I was pretty sure I was the only person left in the world....Now that somebody is here, the thought of going back, the thought of the house and the valley being empty again--this time forever, I am sure of that--seems so terrible I cannot bear it.  (O'Brien 5, 45)

"A meteorological enclave.  Some kind of an inversion.  I suppose that's a theoretical possibility.  But the odds--"  (56)

"And I realized that we've got to plan as if this valley is the whole world, and we are starting a colony, one that will last permanently."  It was the same thought, or nearly the same, as the one I had had when I was plowing.  (152)

Burden Valley is the last known place on Earth that can support life after a global nuclear war.  As Loomis says, it is "the whole world" for most practical purposes.  A single radiation-proof suit is the only means by which one person at a time can travel safely outside the valley to retrieve useful items, which might be safe to handle after being allowed to "cool off" for 6 months or more (148).   

The valley symbolizes life and procreation.  The name "Burden" suggests the valley's responsibility for the survival of life on Earth, providing the last environment in which plants and animals can reproduce and thrive.

 

 

 

But if he comes to the top of the ridge, he is sure to come down here, because he will see the green leaves.  On the other side of the ridge, even on the other side of Burden Hill, there are no leaves; everything is dead.  (4) 

...I have climbed the hills on all sides of this valley, and at the top I have climbed a tree.  When I look beyond, I see that all the trees are dead, and there is no sign of anything moving.    I don't go out there.  (9)

He drove the tractor to the very top of Burden Hill, just opposite my hiding place.   He jumped down and began to scan the road to Ogdentown.  (245)

 Burden Hill

 

 

 

     "I'll search for a place where there are other people, people who will welcome me.  To stop me, you will have to kill me, too."

     "It's wrong," he said, but he knew that I meant it, and his tone was frightened and bewildered.  I thought he was going to cry.

     "Don't go," he said, "don't leave me.  Don't leave me here alone."  (247)

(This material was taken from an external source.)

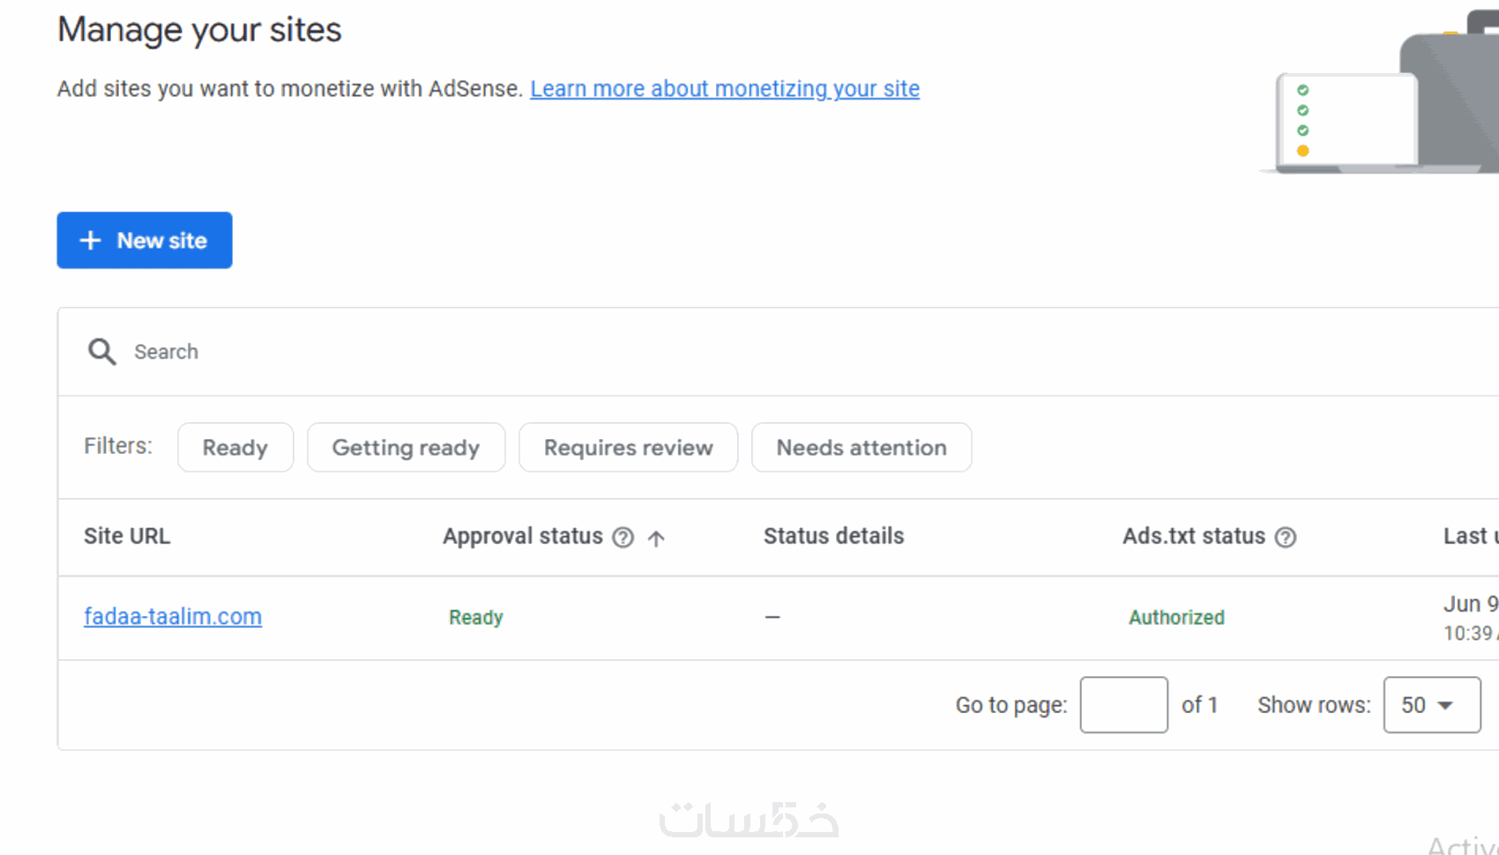Click the search magnifier icon
The image size is (1499, 855).
[x=101, y=352]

I turned my back on him.  I waited for the jar and the sharp pain of a bullet, but it did not come.  I went into the deadness.  (248)

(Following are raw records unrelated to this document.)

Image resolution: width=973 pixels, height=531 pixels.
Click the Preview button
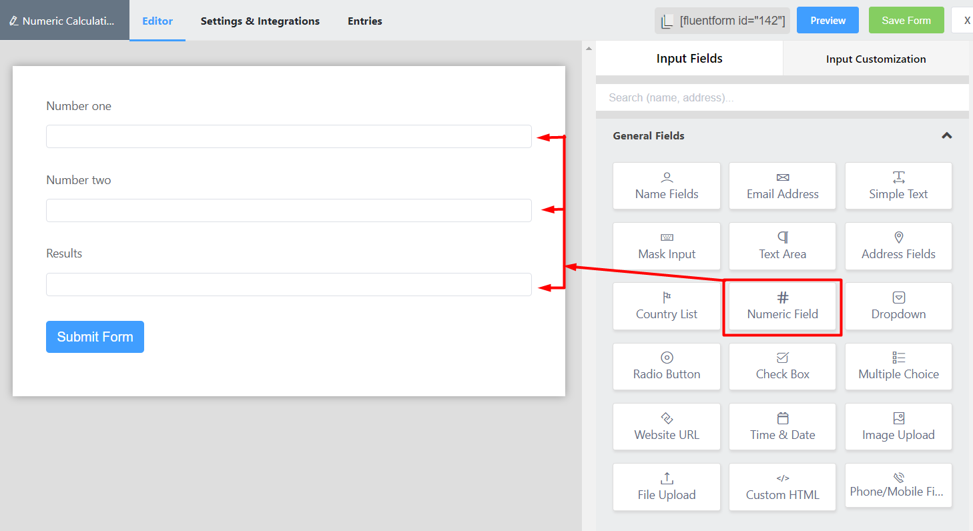[x=828, y=21]
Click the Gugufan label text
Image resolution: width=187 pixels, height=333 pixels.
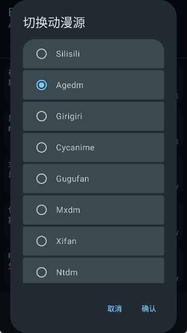(x=73, y=179)
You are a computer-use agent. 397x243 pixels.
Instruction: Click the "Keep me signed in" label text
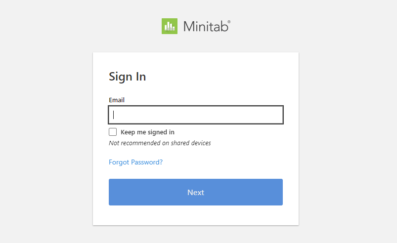147,132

Burden Hill is a border between the contaminated outside world and the living valley.  It is the place where Loomis enters the valley as Ann watches fearfully from hiding.  It is also the site of their last meeting before Ann's fear and vengefulness drive her to leave the valley.  When Ann watches Loomis arrive, her fear is mixed with a yearning for companionship that she suppresses.  At their last meeting, she is determined to strike out on her own whereas Loomis pleads with her to stay with him.  Thus, the hill is strongly associated with conflicting desires for self-preservation and companionship.  In the end, egotism thwarts the desire for companionship in both characters, dooming both them and the human species to death. 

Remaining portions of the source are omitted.